Both these cases are named after the same lead plaintiff, Mya Batton, a Tennessee resident. Both suits make similar claims to the Burnett case—that NAR and big brokerages conspired over rules that would inflate commissions—with one key difference.
Batton and the other plaintiffs are recent homebuyers, rather than homesellers like the plaintiffs in Burnett (and its nationwide carbon copy, known as Gibson). These cases allege that the same rules that Burnett plaintiffs successfully argued harmed sellers are also harming buyers.
Specifically, they claim buyers were disallowed or discouraged from negotiating commissions, were falsely told that buyer agent services are free and were steered to properties with higher commission rates, all of which contributed to higher commission costs (baked into the price of the home) and inferior services.
While the original Batton case named NAR and the same original four brokerage defendants as Burnett—Keller Williams, HomeServices of America, RE/MAX and Anywhere—the second Batton suit adds eight new big real estate companies, but removes NAR.

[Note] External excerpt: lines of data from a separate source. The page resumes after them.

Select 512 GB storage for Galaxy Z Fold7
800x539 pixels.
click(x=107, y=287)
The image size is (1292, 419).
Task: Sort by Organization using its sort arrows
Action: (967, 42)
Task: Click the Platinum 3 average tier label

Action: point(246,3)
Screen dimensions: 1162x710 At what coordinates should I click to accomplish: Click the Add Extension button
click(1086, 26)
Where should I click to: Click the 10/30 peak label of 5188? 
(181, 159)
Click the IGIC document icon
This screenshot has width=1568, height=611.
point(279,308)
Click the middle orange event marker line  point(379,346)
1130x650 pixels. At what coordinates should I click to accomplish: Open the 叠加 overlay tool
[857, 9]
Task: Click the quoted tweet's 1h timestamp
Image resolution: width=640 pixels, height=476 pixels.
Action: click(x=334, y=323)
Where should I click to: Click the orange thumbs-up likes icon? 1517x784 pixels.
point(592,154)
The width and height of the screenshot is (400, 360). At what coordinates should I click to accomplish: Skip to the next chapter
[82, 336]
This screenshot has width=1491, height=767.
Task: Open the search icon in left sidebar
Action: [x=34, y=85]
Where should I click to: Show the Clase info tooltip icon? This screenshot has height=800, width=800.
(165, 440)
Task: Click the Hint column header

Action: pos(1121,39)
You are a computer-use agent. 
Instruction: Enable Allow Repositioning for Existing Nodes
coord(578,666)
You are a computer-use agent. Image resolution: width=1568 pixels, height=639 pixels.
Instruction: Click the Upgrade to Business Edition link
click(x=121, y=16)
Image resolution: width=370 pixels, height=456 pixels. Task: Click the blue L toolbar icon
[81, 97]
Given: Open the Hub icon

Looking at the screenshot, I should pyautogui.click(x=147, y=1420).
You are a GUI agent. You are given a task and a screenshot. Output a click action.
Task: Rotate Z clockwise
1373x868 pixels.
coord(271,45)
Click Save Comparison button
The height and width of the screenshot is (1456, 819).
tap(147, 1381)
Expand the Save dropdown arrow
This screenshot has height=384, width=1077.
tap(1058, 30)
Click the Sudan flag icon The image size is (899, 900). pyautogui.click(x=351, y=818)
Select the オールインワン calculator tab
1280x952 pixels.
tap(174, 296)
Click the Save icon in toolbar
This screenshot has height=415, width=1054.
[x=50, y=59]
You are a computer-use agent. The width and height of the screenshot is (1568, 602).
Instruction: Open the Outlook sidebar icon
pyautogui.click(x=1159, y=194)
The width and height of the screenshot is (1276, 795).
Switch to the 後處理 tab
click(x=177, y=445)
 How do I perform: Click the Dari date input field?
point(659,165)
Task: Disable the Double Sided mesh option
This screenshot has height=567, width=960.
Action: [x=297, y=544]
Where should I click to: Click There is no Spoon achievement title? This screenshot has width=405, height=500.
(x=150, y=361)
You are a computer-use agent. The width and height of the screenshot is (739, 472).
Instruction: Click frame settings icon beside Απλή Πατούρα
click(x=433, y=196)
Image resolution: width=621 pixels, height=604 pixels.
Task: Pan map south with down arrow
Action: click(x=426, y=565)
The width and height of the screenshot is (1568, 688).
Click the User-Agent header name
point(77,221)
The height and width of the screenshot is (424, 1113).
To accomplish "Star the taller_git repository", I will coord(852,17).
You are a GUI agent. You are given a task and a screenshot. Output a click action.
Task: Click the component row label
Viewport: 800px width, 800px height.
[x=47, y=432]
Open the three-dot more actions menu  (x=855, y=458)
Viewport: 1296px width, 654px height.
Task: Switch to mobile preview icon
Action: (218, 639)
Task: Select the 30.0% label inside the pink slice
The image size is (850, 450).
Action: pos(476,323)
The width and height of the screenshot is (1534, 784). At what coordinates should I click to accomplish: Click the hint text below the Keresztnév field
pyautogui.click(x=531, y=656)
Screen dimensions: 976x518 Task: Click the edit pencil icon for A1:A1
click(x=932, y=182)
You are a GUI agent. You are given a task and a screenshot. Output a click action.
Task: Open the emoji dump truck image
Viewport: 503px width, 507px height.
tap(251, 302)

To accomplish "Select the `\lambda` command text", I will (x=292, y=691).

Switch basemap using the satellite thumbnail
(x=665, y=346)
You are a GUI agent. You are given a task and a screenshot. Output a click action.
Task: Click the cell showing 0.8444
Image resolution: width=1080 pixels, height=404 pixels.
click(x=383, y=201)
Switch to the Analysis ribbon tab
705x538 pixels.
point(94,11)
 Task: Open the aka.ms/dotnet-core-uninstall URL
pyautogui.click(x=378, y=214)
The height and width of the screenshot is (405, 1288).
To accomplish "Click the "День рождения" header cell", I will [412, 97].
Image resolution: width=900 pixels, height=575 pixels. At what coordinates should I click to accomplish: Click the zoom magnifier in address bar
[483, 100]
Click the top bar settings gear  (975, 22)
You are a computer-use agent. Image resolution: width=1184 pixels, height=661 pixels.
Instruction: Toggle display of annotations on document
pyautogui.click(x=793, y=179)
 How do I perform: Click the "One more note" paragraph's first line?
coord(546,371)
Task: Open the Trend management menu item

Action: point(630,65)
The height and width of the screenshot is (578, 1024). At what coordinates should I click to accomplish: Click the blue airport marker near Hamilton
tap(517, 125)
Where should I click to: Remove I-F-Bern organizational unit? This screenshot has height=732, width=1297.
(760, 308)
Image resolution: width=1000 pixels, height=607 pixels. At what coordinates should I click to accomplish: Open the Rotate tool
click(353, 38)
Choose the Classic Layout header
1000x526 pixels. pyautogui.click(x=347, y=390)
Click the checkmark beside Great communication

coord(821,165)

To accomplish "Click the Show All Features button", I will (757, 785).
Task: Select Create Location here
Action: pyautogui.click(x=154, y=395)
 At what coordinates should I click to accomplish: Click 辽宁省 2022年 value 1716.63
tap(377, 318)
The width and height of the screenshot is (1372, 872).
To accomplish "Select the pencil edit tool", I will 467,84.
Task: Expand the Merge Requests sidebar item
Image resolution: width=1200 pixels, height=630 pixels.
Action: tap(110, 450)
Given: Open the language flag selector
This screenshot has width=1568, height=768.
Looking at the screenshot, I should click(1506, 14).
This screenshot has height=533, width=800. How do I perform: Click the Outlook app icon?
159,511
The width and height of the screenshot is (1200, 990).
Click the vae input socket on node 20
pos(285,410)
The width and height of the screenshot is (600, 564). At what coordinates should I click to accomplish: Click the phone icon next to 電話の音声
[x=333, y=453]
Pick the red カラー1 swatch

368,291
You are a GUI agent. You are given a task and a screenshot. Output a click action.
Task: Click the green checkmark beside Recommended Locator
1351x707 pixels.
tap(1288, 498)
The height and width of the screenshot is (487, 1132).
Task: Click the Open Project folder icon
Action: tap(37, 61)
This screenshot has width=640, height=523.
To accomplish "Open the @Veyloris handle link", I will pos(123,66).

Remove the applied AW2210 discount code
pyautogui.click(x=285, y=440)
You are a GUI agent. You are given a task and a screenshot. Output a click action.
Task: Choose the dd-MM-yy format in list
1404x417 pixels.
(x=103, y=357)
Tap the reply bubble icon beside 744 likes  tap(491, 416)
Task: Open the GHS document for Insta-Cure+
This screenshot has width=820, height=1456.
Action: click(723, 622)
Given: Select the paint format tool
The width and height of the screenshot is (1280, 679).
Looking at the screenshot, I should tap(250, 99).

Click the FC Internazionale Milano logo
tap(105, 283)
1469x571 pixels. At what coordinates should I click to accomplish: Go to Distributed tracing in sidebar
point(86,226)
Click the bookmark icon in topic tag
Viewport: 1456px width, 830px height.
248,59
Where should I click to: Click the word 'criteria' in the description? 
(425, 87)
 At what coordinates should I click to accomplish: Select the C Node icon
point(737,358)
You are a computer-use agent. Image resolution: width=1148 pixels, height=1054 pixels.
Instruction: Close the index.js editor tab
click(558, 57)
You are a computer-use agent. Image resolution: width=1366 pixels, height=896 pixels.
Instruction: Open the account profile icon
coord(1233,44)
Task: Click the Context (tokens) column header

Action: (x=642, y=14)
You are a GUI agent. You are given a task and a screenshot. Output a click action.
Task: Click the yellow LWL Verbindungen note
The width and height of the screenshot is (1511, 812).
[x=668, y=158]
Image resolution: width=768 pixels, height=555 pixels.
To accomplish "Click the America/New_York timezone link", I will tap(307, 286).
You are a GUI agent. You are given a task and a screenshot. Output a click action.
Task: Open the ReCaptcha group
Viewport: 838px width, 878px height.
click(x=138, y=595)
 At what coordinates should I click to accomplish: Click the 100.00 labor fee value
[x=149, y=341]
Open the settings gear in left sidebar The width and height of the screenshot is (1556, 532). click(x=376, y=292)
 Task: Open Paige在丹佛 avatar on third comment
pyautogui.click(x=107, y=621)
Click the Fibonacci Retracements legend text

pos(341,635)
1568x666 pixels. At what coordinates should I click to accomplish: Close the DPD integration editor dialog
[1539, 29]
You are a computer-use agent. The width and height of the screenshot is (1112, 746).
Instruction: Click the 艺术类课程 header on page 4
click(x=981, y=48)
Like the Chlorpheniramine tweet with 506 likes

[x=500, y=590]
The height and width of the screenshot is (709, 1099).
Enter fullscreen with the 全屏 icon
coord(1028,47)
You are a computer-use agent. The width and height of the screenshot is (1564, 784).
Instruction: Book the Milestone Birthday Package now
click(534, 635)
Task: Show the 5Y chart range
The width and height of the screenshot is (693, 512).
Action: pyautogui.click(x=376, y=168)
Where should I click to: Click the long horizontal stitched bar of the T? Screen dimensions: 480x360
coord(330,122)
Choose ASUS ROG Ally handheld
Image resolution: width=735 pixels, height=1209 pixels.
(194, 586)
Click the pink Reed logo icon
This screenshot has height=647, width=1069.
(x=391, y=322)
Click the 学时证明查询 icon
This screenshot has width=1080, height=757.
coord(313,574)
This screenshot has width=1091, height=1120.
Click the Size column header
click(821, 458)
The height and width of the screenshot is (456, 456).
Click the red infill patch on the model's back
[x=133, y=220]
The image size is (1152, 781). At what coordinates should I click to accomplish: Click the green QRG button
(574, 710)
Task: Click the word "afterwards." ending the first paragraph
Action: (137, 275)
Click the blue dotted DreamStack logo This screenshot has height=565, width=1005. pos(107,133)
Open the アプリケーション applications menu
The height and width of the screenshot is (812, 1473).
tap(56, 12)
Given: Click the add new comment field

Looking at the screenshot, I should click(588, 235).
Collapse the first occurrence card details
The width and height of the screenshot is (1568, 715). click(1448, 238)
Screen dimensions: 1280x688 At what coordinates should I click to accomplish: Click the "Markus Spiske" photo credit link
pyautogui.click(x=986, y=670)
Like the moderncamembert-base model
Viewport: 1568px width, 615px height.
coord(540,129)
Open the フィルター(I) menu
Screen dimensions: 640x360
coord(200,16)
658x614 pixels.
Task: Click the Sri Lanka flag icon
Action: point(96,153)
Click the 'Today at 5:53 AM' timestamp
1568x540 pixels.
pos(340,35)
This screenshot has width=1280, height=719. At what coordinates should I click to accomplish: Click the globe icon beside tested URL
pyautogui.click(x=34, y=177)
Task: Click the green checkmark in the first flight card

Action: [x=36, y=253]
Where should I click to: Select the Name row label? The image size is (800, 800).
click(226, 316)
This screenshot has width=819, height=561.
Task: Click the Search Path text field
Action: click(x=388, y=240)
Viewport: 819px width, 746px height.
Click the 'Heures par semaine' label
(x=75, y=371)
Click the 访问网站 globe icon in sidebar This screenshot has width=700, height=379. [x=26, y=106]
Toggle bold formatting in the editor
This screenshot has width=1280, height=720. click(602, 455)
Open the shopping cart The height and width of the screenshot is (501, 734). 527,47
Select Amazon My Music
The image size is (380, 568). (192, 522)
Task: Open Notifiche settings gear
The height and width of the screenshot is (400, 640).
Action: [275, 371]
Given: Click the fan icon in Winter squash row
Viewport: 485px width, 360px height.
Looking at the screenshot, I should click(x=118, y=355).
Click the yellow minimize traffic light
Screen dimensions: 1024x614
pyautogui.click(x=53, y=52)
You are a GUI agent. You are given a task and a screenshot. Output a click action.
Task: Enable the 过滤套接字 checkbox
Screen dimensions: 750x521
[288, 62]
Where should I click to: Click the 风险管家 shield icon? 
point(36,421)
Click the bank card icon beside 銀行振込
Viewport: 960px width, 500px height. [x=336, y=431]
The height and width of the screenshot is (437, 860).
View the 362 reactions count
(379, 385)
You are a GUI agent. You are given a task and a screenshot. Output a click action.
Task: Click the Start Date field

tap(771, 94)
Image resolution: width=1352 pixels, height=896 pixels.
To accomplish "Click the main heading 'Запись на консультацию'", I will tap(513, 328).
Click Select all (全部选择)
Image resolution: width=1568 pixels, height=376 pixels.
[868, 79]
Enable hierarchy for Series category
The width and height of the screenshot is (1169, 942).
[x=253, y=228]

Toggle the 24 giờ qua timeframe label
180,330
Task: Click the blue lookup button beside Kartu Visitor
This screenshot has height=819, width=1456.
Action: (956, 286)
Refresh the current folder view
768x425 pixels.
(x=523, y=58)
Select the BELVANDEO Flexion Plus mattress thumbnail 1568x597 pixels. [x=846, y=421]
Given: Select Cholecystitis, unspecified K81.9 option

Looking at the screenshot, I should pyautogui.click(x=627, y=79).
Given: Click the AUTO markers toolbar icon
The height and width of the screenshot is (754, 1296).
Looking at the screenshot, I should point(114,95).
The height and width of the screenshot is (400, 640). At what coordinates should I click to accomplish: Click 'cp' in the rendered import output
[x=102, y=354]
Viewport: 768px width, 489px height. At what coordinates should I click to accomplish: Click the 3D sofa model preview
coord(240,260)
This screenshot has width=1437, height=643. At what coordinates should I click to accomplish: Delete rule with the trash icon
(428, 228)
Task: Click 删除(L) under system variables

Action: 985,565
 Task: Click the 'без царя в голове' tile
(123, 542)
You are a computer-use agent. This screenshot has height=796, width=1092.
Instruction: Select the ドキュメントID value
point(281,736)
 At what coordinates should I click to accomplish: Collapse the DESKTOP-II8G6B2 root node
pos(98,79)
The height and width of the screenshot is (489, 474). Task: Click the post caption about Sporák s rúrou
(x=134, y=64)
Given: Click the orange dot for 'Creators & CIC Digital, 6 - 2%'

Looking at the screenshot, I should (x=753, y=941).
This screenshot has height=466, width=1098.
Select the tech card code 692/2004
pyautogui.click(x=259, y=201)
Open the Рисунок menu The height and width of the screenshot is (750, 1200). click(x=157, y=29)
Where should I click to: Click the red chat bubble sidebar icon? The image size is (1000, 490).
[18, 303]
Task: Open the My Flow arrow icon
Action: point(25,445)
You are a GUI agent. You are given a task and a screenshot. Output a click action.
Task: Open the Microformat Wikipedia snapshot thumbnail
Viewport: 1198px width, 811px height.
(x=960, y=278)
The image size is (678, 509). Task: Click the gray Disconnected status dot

Those eigt companies are Compass, eXp World Holdings (the parent company of eXp), Redfin, Weichert, United Real Estate, Howard Hanna Real Estate Services and Douglas Elliman, the same companies named in the Gibson suit. Notably, RE/MAX and Anywhere’s settlements ahead of the Burnett trial do not absolve them in Batton.
The new Batton suit also expands its request for damages from 17 states and territories to 25 (including Washington, D.C.).
That means that nearly all the largest corporate brokerages are facing the possibility of having to pay damages on both sides of millions of transactions. While the Gibson suit is not explicit in what time period it will cover, both Batton suits are seeking to include buyers who used MLS-affiliated MLSs from Dec. 1, 1996 through today.
This date coincides with the adoption of NAR’s “participation rule,” requiring blanket offers of compensation to buyer agents, which plaintiffs in the Burnett case successfully argued constitutes an unlawful anti-competitive restraint.
There were slightly over 154 million home sales across the country in that time period, according to NAR and Federal Reserve data. If the Batton plaintiffs were able to expand their claims for damages across all 50 states, the suit would cover 138 million transactions (based on roughly 90% taking place on NAR-affiliated MLSs).
And assuming the plaintiffs were to triumph in Batton, and a jury were to award damages roughly in line with what was calculated in the Burnett case, the dollar amount would come to slightly under $1 trillion, at $970.5 billion.
If the Gibson case also certifies a nationwide class using a time period similar to the Burnett case—roughly the last seven years—damages would be about $262 billion, using the same data.
These numbers are obviously untenable for the industry, and it seems exceedingly unlikely that these cases will advance to the point that these kinds of damages are considered, as all the combined revenues of all the named defendants would only cover a tiny fraction of that amount.
In the leadup to the Burnett case, lawyers for HomeServices of America decried the plaintiffs’ damage calculations as an “all or nothing” strategy, and spoke disparagingly of the combined $138 million settlement that RE/MAX and Anywhere agreed to as “pennies on the dollar.”
But clearly, attorneys were emboldened by the Burnett verdict (which is still under appeal), and likely by how fast the jury returned it with full damages, deliberating for about two and half hours after two weeks of testimony.
Whether or not the Batton cases will go forward at all is still uncertain, with the judge in the original currently considering a motion to dismiss, and the second in its very early stages.
Notably, the Gibson case is currently assigned to Judge Stephen R. Bough, who also oversaw the Burnett case and took a relatively narrow view of the antitrust questions involved, disallowing NAR from arguing that its rules are pro-competitive.
The second Batton case was recently assigned to Judge Edmond Chang, in the federal district court of Northern Illinois, on NAR’s home turf in Chicago. The first Batton case is being presided over by Judge Andrea Wood, in the same court.
Judge Wood is also overseeing the Moerhl case—another limited but larger lawsuit filed by sellers—which is scheduled to go to trial in the first half of next year.